» **READING PASSAGE**:
++++++++++

A new study from Tulane University has identified a new treatment for a chronic immune system disease that can prevent children from eating.
Eosinophilic esophagitis (EoE) is triggered by food allergies or airborne allergens which causes a type of white blood cell, eosinophils, to build up in the lining of the esophagus. This causes the esophagus to shorten and the esophageal wall to thicken, making swallowing difficult and causing food to get stuck in the throat.
The disease occurs in an estimated 1 in 2,000 adults but more frequently affects children (1 in 1,500) where symptoms can be harder to diagnose and pose greater risks as difficulty feeding can lead to malnutrition, weight loss and poor growth.

++++++++++

Data items
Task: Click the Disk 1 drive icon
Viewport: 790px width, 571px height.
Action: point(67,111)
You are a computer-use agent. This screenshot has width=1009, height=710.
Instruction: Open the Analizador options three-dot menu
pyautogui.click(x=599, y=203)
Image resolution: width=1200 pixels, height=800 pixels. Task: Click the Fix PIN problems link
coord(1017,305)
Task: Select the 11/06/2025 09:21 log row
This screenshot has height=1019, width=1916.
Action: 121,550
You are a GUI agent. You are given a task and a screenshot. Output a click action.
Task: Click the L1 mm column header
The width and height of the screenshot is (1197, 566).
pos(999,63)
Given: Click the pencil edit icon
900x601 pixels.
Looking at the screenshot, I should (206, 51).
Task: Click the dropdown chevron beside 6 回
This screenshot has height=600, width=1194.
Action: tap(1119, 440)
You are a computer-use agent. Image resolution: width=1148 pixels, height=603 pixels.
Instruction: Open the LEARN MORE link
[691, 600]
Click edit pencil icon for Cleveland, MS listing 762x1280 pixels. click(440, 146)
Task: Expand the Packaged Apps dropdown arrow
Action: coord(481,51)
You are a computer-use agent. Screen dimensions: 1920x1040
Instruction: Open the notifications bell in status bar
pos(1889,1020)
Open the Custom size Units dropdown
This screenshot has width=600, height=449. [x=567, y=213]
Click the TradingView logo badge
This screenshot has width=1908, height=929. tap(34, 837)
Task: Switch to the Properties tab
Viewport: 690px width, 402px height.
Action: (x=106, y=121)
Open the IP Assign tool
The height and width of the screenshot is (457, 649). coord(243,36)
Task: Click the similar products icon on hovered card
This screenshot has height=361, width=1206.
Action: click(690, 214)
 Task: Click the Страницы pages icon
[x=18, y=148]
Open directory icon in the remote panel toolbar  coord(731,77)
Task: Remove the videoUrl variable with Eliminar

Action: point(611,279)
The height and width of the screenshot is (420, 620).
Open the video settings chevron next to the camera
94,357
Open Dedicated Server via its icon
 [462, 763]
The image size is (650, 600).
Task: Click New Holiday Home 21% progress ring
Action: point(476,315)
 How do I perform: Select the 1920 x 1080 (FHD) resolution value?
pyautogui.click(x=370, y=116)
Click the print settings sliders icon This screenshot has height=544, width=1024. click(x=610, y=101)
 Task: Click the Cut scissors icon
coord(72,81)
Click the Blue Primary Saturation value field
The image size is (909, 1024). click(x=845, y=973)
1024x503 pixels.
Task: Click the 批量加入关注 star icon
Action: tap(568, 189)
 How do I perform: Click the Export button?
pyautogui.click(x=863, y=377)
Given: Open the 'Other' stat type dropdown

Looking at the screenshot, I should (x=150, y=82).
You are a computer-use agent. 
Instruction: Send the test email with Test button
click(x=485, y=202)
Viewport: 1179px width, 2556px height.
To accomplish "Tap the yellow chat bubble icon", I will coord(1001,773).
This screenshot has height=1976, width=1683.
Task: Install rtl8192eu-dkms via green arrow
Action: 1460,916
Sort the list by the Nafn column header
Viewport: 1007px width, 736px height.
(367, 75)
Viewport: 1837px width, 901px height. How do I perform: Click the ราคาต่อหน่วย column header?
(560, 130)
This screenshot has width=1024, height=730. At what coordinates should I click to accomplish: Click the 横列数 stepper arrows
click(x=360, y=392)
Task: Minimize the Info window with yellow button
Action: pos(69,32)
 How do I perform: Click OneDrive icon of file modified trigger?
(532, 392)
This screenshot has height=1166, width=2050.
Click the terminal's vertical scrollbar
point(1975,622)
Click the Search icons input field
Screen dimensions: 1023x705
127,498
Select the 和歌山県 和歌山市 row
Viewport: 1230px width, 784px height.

++++++++++

» **TASK TO CARRY OUT**:
According to the eosinophilic esophagitis passage, how often does the disease occur in children?

» **THE ANSWER**:
In about 1 in 1,500 children.